I’m seeing the same issue, lnd uses >100% cpu (1 core in constant use + light usage on other cores) after I’ve left it up and running for a few days. If I restart lnd it goes back to using low cpu (hovering between 0-20%). It also only started happening recently for me, I’d guess around the time I upgraded to 0.7.1 but it is also happening on the latest master.

I’m using a local bitcoind instance, running on an ARM ODROID-HC1 with 2 GB ram. I’d be happy to run some profiling or answer questions to help.

sangaman on Sep 9, 2019

I’ve noticed cpu spikes too since latest beta release: lnd_growing_cpu_usage

At the same time, bitcoind (0.18.1) memory starts growing, so I assume it’s due to lnd misbehavior:

bitcoind_growing_memory_usage

And this is profile output of curl http://localhost:9000/debug/pprof/goroutine?debug=1 > lnd_profile_output.txt:

lnd_profile_output.txt

Talkless on Aug 15, 2019

@LLeny curiously, what kind of device is this running on?

i’d guess by your description that you have a peer that requests a lot of graph data, which can a lot of allocations/deserializations as the objects are created and destroyed and gc pressure. we do keep an in-memory cache of these responses in order to avoid deserializing them every time a peer requests them, but depending on your peers or hardware, it may not be enough.
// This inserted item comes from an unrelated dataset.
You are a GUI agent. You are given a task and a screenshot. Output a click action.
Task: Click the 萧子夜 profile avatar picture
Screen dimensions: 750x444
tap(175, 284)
if you’re machine has enough ram, you can consider increasing the caches.channel-cache-size to 35000, rather than the default of 20000. you’ll notice higher overall memory usage, but less cpu (gc + deserialization).

either way you will probably want to identify which peer(s) is causing this. the logs should show something like:

... applying new update horizon: start=2019-08-04 23:38:09 +0000 UTC, end=2155-09-11 06:06:24 +0000 UTC, backlog_size=92088

thing to look for is peers that request a large backlog_size, e.g. 50k+. if you don’t have a channel with them you can try banning their IP address. if you do, but the channel isn’t sentimental, you can try making a channel with someone else.

this recent pr #3359 offers a new configuration option called ignore-historical-filters which will be available in 0.8. the feature is designed to help less beefy machines avoid the heavier resource costs of syncing other peers on the network. if you’re comfortable, another possible solution is to run master and use ignore-historical-filters.

as noted in the PR, there are plans to remove this behavior entirely as it is quite heavy, but there are currently nodes on the network that depend on this for synchronizing the graph. you can follow the progress of its removal in this spec PR

cfromknecht on Aug 12, 2019